_SELECTION_
-- -- --

Awesome! I have some too. His garlic is one of my favorites, when I peel them open, I get on average 3 huge cloves and that's usually enough for a very garlicy dish in the kitchen.
I've been growing them for 3 years now, still they are not that big. Good going!


----------



## Terri (May 10, 2002)

Today I froze some sweet corn. Tomorrow I hope to get the rest of the patch!:lock:

And the prettiest ears are inside the fridge for tonight.


----------



## summerdaze (Jun 11, 2009)

Tambo, when I made my laundry detergent, I used some essential oils for a pleasant fragrance. One was lavender, but I forget the other now. Seems like you have to put in a lot to be able to notice though, so I probably won't anymore. Do you fragrance yours, or go natural? I'd like to learn how to make bar soap too. Home made soaps seem to last a LONG time.


----------



## tambo (Mar 28, 2003)

Summerdaze I did add some lavender and lemon essential oils. 15 drops of each and the only time I can smell it is when I take the top off the bucket. I may try that pink Zote soap next time I think it has a little scent to it.


----------



## viggie (Jul 17, 2009)

Cabbage is ready so I put it to good use with this Unstuffed Pepper Rolls recipe: http://www.sbcanning.com/2014/03/unstuffed-cabbage-rolls.html 










I'm more than a little overwhelmed with lettuce, which is _still _going string during this relatively cool summer we're having.










And bunnies


----------



## unregistered5595 (Mar 3, 2003)

Viggie, our lettuce is crazy this year too. (WI)
There is a lettuce soup, basically I use chicken broth, potato, onion, lettuce, hand blender it smooth.
Like this: http://www.epicurious.com/recipes/food/views/Lettuce-Soup-231995

I made potato salad, mayo/sour cream, potatoes, eggs and added: lettuce ground up in a food processor then put in a sieve to drain it fairly dry. Not a LOT of flavor, but more nutrition and it's colorful.

PF Changs lettuce wraps: http://damndelicious.net/2014/05/30/pf-changs-chicken-lettuce-wraps/
Oh those look good too.

Yours looks beautiful.


----------



## tambo (Mar 28, 2003)

I mowed and swept up grass for about 6 hrs today!! I didn't even do the field.


----------



## newfieannie (Dec 24, 2006)

looking out the back door at the rain I've been waiting for and wondering if I should go out and transplant some holly and whatnot. we are supposed to have 4 days of it anyway. I've been cleaning up the little room under the stairs. got several boxes ready for the recycle place. trying to make more room because it's a good little place to go in the event of a storm.

-- -- --

_DATA PROVIDED_
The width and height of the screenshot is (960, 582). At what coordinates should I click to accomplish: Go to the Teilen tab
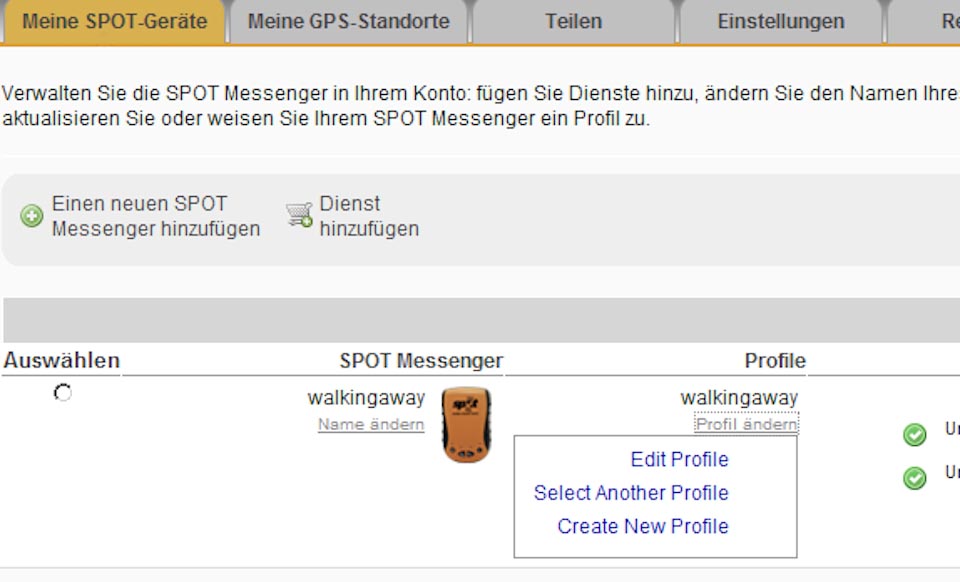(574, 21)
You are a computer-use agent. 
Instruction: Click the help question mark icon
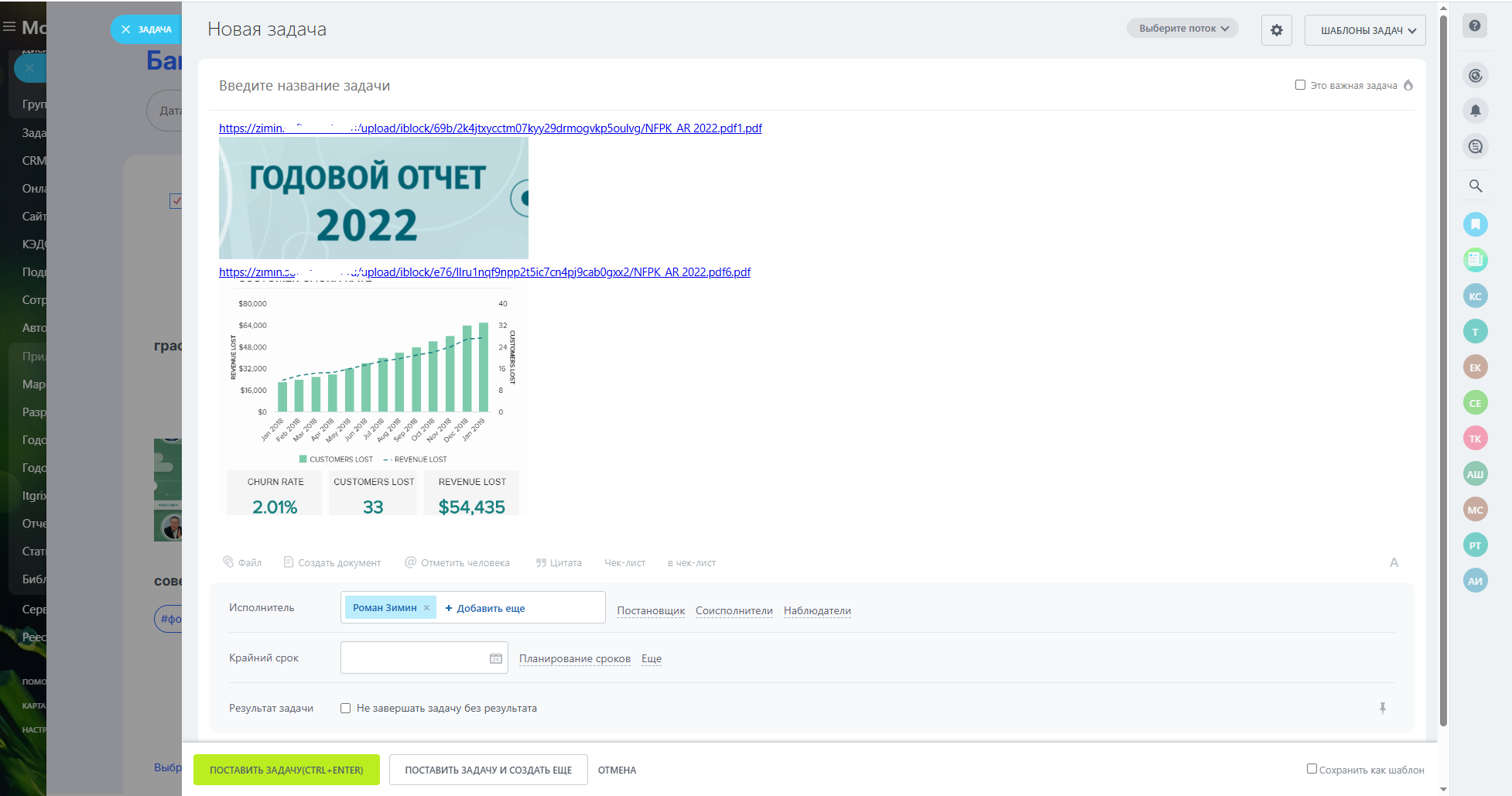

-- -- --

_WRITTEN TASK 1_
Reproduce the gardening forum thread from "## viggie (Jul" to "summer we're having.".
_WRITTEN TASK 2_
Continue the gardening forum thread from its final sentence onward.

_FINAL ANSWER 1_
## viggie (Jul 17, 2009)

Cabbage is ready so I put it to good use with this Unstuffed Pepper Rolls recipe: http://www.sbcanning.com/2014/03/unstuffed-cabbage-rolls.html 










I'm more than a little overwhelmed with lettuce, which is _still _going string during this relatively cool summer we're having.

_FINAL ANSWER 2_
the clematis and roses are getting along well together. the rose is Pink Fantasy and I had no idea it was a climber. it must be ,because that fence is 6ft. it doesn't seem like one unless it's a tree rose. I like it anyway. it's in a lovely spot close to the door also. I also have a clematis that has climbed up as far as my bedroom window. it's blooming and lovely to look at first thing in the morning. if it isn't too dark i'll get a pic. later. ~Georgia.


----------



## newfieannie (Dec 24, 2006)

took 3 boxes of clothes to VV this morning. then to the disposal site with the old paint. went to the PO and sent my sis some money to help upkeep dad and mothers grave. (too muggy to be driving.) lots of room in the little room under the stairs now in case of really bad storms. big enough for a single mattress if need be. did all my weeding. that took about 4 hours. spread 2 more bags of cedar mulch. transplanted a Holly from where it was being suffocated to the front of the house. keeping my fingers crossed it lives.good thing our green bin can be collected every week in summer months because it is full again. just relaxing for the rest of the day.

the rain held off for me to finish but 5 am this morning was the biggest downpour. surely helped the flowers. the first pic. is the clematis I mentioned climbing to my bedroom. I think that would be a good place to have a balcony although it faces the street but then again with lots of flowers there would be plenty privacy. I believe that's a jackmani although I thought they were later. gallardia is out but must be a dwarf one. I'm use to taller. pinwheel is also blooming in profusion. I like the Shasta daisies for filler for cut flowers.~Georgia


----------



## tambo (Mar 28, 2003)

I should've mowed today but chose to do this. I didn't catch anything. I'm starting to think I suck at fishing!! So here was my view for the day.


----------



## Echoesechos (Jan 22, 2010)

tambo said:


> I should've mowed today but chose to do this. I didn't catch anything. I'm starting to think I suck at fishing!! So here was my view for the day.


isn't that part of fishing? LOL I thought that is why there are such great fishing stories. It's good to take a breath sometimes.


----------



## Twp.Tom (Dec 29, 2010)

I like to take photos*, and I really enjoy everyone else's photos too! Here are a few pics, of my neighborhood: The first one is the local store-it is the only business in Huntington-They have beer/wine, cigs, lotto, fishing/hunting gear and licences, bait, groceries, and gasoline*

The second is an Elk farm down the road, I really enjoy seeing them out in the field,magnificent animals!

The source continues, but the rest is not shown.